■ THE INPUT
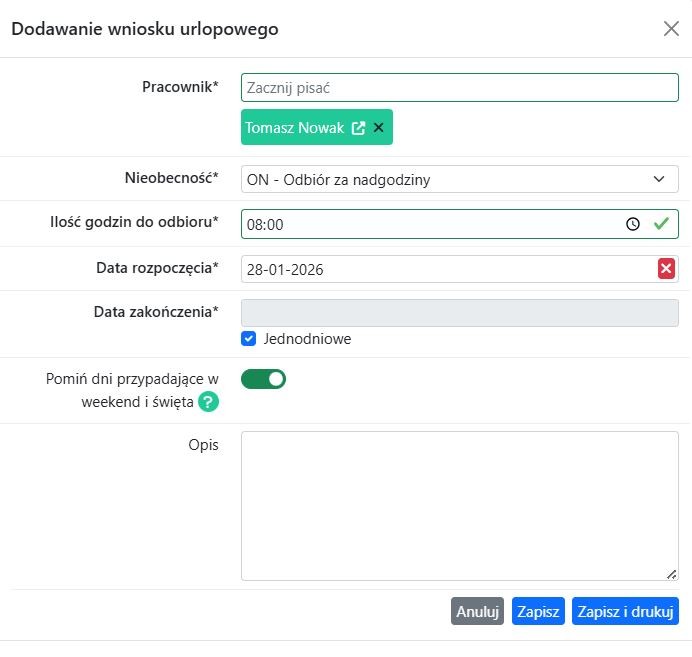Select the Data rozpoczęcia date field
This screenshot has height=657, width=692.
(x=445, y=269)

* * *

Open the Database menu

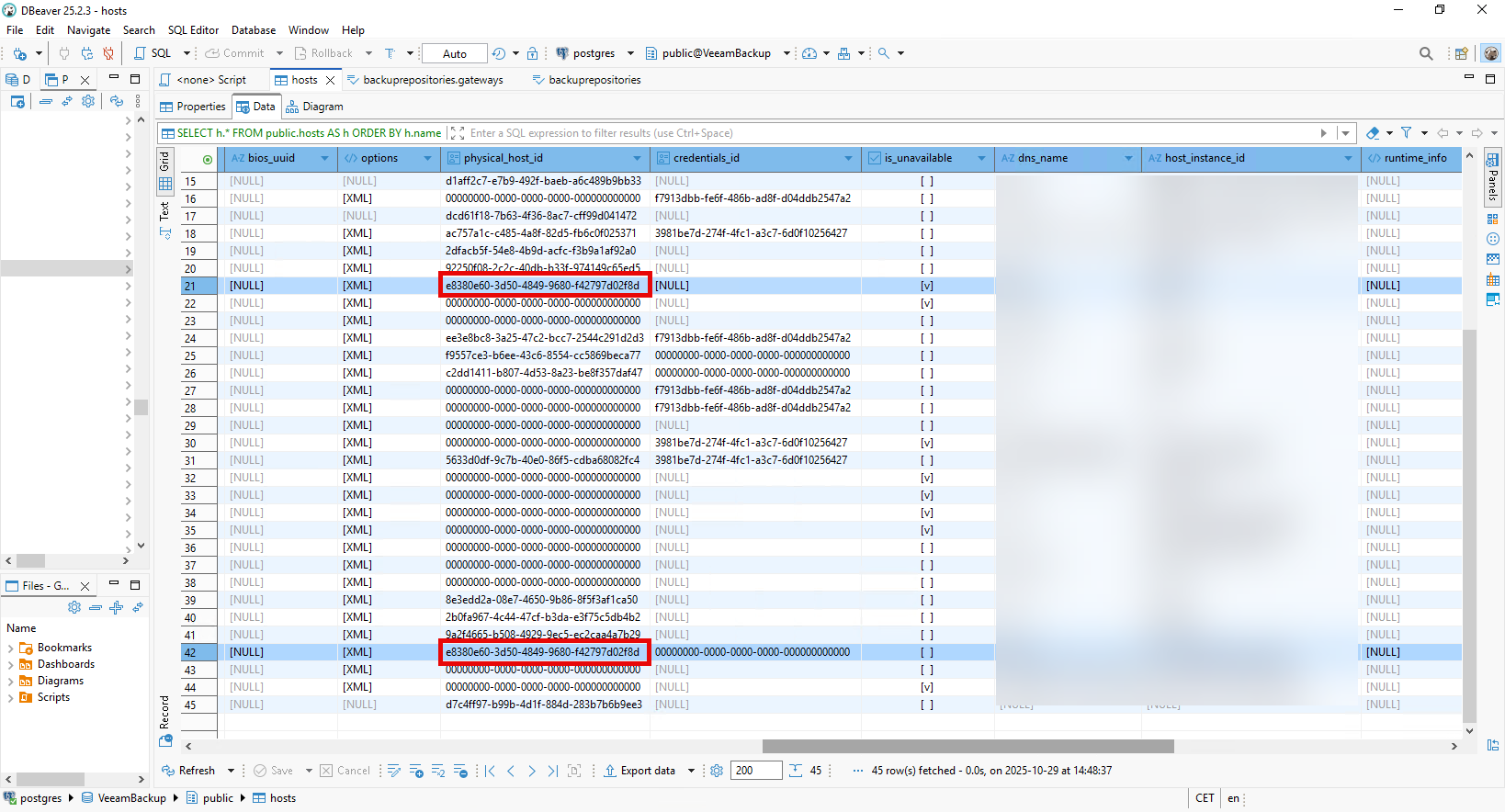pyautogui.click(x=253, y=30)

...

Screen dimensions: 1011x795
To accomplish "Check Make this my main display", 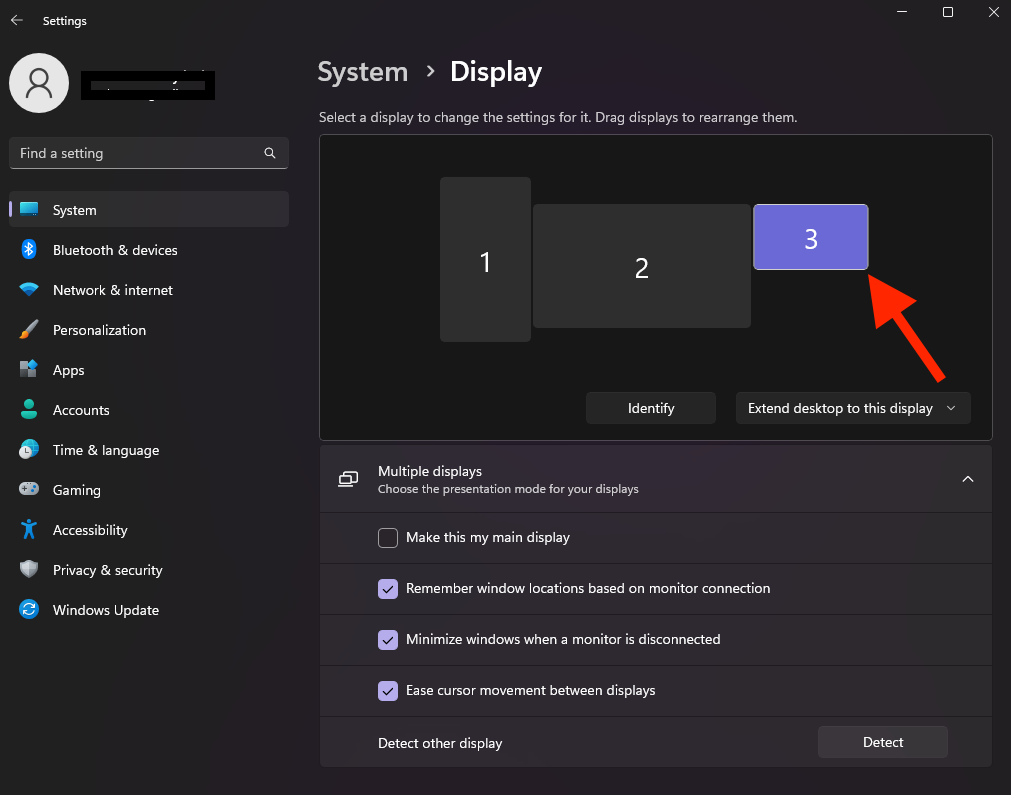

■ YOUR OBJECTIVE
Copy the lines above exactly, starting at the one with "Screen dimensions: 1011x795" and ending at the one with "Make this my", both included. Leave out any pictures and add nothing else.

■ SOLUTION BELOW
Screen dimensions: 1011x795
To accomplish "Check Make this my main display", 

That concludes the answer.